→ What to work on: Repeat, exactly and completely, the entries shown underneath.

(Saved entries)

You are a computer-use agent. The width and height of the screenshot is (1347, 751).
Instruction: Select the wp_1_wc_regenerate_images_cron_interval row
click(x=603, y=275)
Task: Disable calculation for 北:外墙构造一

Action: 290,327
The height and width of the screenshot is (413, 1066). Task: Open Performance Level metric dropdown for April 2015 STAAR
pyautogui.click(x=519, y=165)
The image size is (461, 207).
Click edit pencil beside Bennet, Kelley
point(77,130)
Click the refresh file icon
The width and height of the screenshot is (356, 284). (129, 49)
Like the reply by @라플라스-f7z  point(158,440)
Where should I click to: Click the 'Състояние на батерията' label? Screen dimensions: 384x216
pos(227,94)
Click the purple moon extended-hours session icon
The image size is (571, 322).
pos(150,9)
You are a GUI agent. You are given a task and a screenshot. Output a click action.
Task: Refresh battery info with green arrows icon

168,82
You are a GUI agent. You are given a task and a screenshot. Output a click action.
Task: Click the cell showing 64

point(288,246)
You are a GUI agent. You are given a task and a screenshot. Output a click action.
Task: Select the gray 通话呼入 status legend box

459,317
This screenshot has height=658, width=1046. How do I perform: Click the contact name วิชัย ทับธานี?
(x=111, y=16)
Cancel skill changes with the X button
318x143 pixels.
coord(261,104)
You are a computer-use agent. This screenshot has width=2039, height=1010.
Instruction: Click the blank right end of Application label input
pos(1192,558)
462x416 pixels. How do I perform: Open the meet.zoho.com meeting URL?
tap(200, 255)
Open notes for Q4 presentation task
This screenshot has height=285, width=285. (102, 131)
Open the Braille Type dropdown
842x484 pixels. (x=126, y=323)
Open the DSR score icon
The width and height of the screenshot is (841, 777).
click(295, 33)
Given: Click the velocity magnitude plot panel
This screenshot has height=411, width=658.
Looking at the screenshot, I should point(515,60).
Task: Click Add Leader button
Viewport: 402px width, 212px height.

→ Exercise response:
You are a computer-use agent. The width and height of the screenshot is (1347, 751).
Instruction: Select the wp_1_wc_regenerate_images_cron_interval row
click(x=603, y=275)
Task: Disable calculation for 北:外墙构造一

Action: 290,327
The height and width of the screenshot is (413, 1066). Task: Open Performance Level metric dropdown for April 2015 STAAR
pyautogui.click(x=519, y=165)
The image size is (461, 207).
Click edit pencil beside Bennet, Kelley
point(77,130)
Click the refresh file icon
The width and height of the screenshot is (356, 284). (129, 49)
Like the reply by @라플라스-f7z  point(158,440)
Where should I click to: Click the 'Състояние на батерията' label? Screen dimensions: 384x216
pos(227,94)
Click the purple moon extended-hours session icon
The image size is (571, 322).
pos(150,9)
You are a GUI agent. You are given a task and a screenshot. Output a click action.
Task: Refresh battery info with green arrows icon

168,82
You are a GUI agent. You are given a task and a screenshot. Output a click action.
Task: Click the cell showing 64

point(288,246)
You are a GUI agent. You are given a task and a screenshot. Output a click action.
Task: Select the gray 通话呼入 status legend box

459,317
This screenshot has height=658, width=1046. How do I perform: Click the contact name วิชัย ทับธานี?
(x=111, y=16)
Cancel skill changes with the X button
318x143 pixels.
coord(261,104)
You are a computer-use agent. This screenshot has width=2039, height=1010.
Instruction: Click the blank right end of Application label input
pos(1192,558)
462x416 pixels. How do I perform: Open the meet.zoho.com meeting URL?
tap(200, 255)
Open notes for Q4 presentation task
This screenshot has height=285, width=285. (102, 131)
Open the Braille Type dropdown
842x484 pixels. (x=126, y=323)
Open the DSR score icon
The width and height of the screenshot is (841, 777).
click(295, 33)
Given: Click the velocity magnitude plot panel
This screenshot has height=411, width=658.
Looking at the screenshot, I should point(515,60).
Task: Click Add Leader button
Viewport: 402px width, 212px height.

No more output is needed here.